Optimal Design for Multinomial Logit Model with Applications to Best Assortment Identification

2026-05-25Machine Learning

Machine Learning
AI summary

The authors study how to best design experiments for MNL bandits, where an agent picks groups of items and gets feedback on only one chosen item. Since these choices form a large combinatorial space, standard methods are too slow or complex. They propose two efficient methods: one using a special integer programming reformulation, and another using a faster, approximate surrogate approach. They show these methods balance accuracy and speed well, and apply them to find the best item sets with theoretical guarantees on the number of samples needed.

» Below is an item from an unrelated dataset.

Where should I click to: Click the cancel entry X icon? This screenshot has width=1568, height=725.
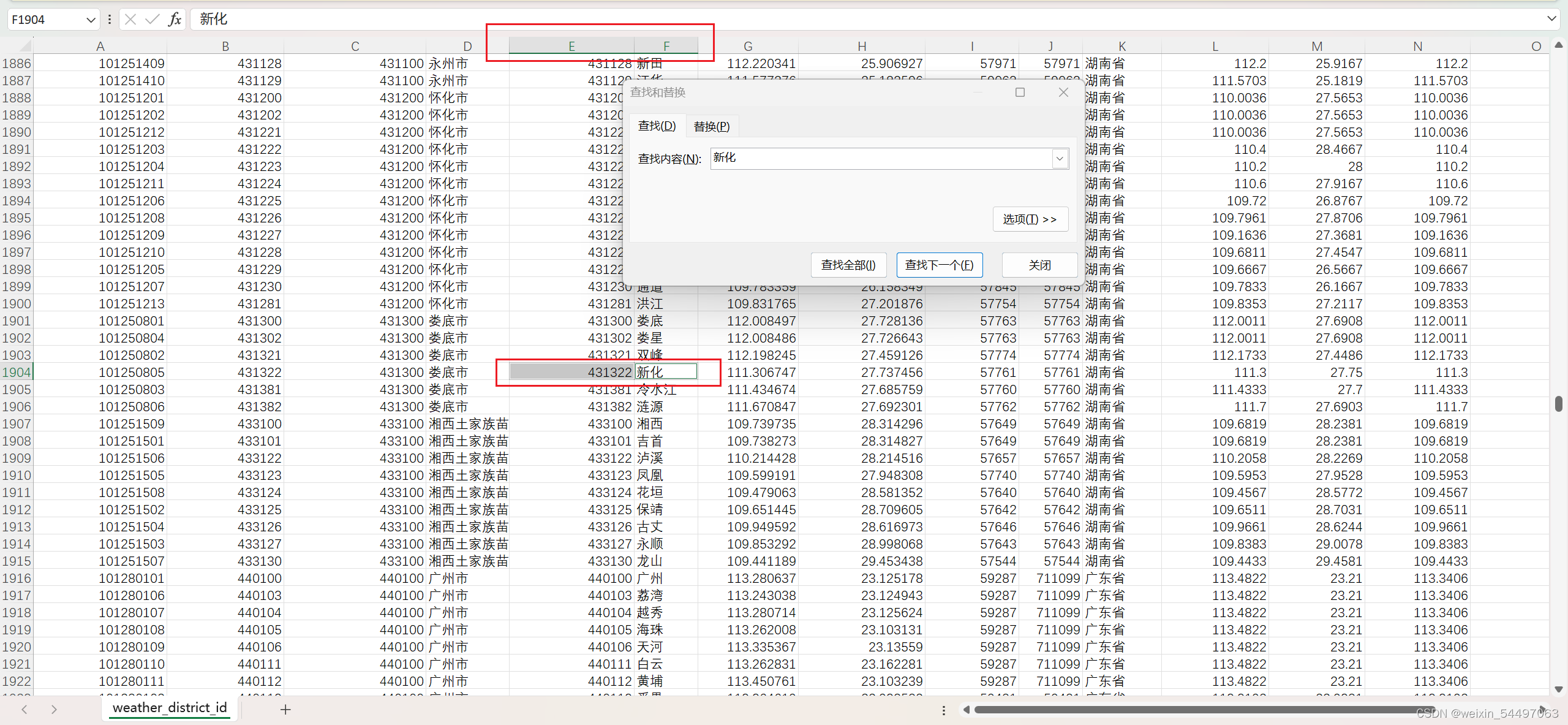coord(130,20)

Multinomial Logit (MNL) ModelBanditsOptimal Experimental DesignCombinatorial Action SpaceMixed-Integer Linear Program (MILP)Kiefer-Wolfowitz Equivalence TheoremG-optimalityBest Arm IdentificationSample ComplexityLinear Utilities
Authors
Joongkyu Lee, Min-hwan Oh
Abstract
We study optimal experimental design for multinomial logit (MNL) bandits, where an agent repeatedly selects a subset of $K$ items from a ground set of size $N$ and observes single-choice feedback. Unlike linear or generalized linear bandits, MNL bandits have a combinatorial action space, which makes classical optimal design approaches and naive optimization over all subsets computationally intractable. We propose a computationally efficient optimal design framework for MNL models that achieves both statistical efficiency and scalability through two complementary approaches: (i) an exact or certified-approximate reformulation of the design oracle as a $0$-$1$ mixed-integer linear program (MILP) with solver-certified early stopping, and (ii) a fully polynomial-time lifted design that replaces the nonlinear objective with a tractable surrogate. Using the Kiefer-Wolfowitz equivalence theorem, we establish near G-optimality guarantees and characterize the induced statistical-computational trade-offs. As an application, we develop a best assortment identification algorithm for MNL bandits with linear utilities and non-uniform revenues, and prove an instance-dependent sample complexity of $\tilde{O}\big(\frac{d \log N}{Δ^2}\big)$, where $d$ is the feature dimension, $N$ is the number of arms, and $Δ$ is the minimum revenue gap.